The Kac-De Concini form: This is what you get if you just take the obvious integral form and specialize q to a root of unity (you may want to clear the denominators first, but that only affects a few small roots of unity). This is best thought of as a quantized version of jets of functions on the Poisson dual group. It's most important characteristic is that it has a very large central Hopf subalgebre (generated by the lth powers of the standard generators). In particular, its representation theory is sits over Spec of the large center, which is necessarily a group and turns out to be the Poisson dual group. It also has a small quotient Hopf algebra when you kill the large center.
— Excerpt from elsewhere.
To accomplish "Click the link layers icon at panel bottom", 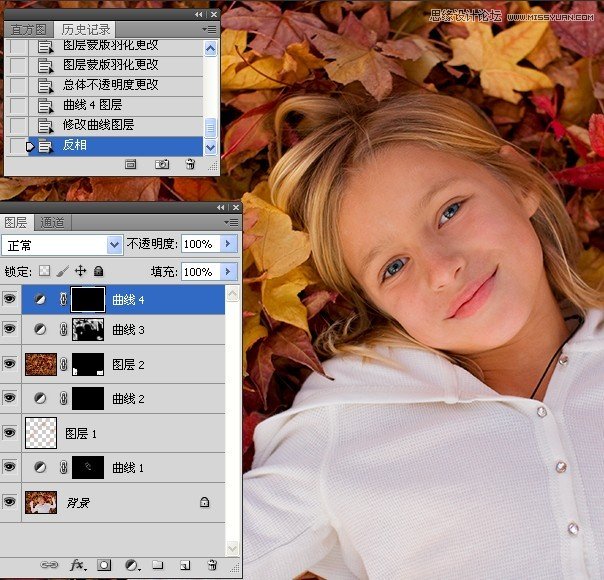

The main sources for the structure of the finite dimensional representations are papers by subsets of Kac-DeConcini-Procesi (the structure of the representations depends on the symplectic leaf in G*, in particular there are "generic" ones coming from the big cell) as well as some more recent work by Kremnitzer (proving some stronger results about the dimensions of the non-generic representations) and by DeConcini-Procesi-Reshetikhin-Rosso (giving the tensor product rules for generic reps). The main application that I know of this integral form is to invariants of knots together with a hyperbolic structure on the compliment and to invariants of hyperbolic 3-manifolds due to Kashaev, Baseilhac-Bennedetti, and Kashaev-Reshetikhin. The hope is that these invariants will shed some light on the volume conjecture.

The Lusztig form: Here you start with the integral form that has divided powers. Structurally this has a small subalgebra generated by the usual generators (E_i, F_i, K_i) since E^l = 0. The quotient by this subalgebra gives the usual universal enveloping algebra via something called the quantum Frobenius map. The main representation that people look at are the "tilting modules." Tilting modules have a technical description, but the important point is that the indecomposable tilting modules are exactly the summands of the tensor products of the fundamental representations. Indecomposable tilting modules are indexed by weights in the Weyl chamber. The "linkage principle" tells you that inside the decomposition series of a given indecomposable tilting module you only need to look at the Weyl modules with highest weights given by smaller elements in a certain affine Weyl group orbit.

It is the Lusztig integral form (not specialized) that is important for categorification. The Lusztig form at a root of unity is important for relationships between quantum groups and representations of algebraic groups and for relationships to affine lie algebras. The main sources are Lusztig and HH Andersen (and his colaborators). I'm also fond of a paper of Sawin's that does a very nice job cleaning up the literature.

The Lusztig integral form is also the natural one from a quantum topology point of view. For example, if you start with the Temperley-Lieb algebra (or equivalently, tangles modulo the Kauffman bracket relations) and specialize q to a root of unity what you end up with is the planar algebra for the tilting modules for the Lusztig form at that root of unity.

The small quantum group:

This is a finite dimensional Hopf algebra, it appears as a quotient of the K-DC form (quotienting by the large central subalgebra) and as a subalgebra of the Lusztig form (generated by the standard generators). I gather that the representation theory is not very well understood. But there has been some work recently by Roman Bezrukavnikov and others. I also wrote a blog post on what the representation theory looks like here for one of the smallest examples.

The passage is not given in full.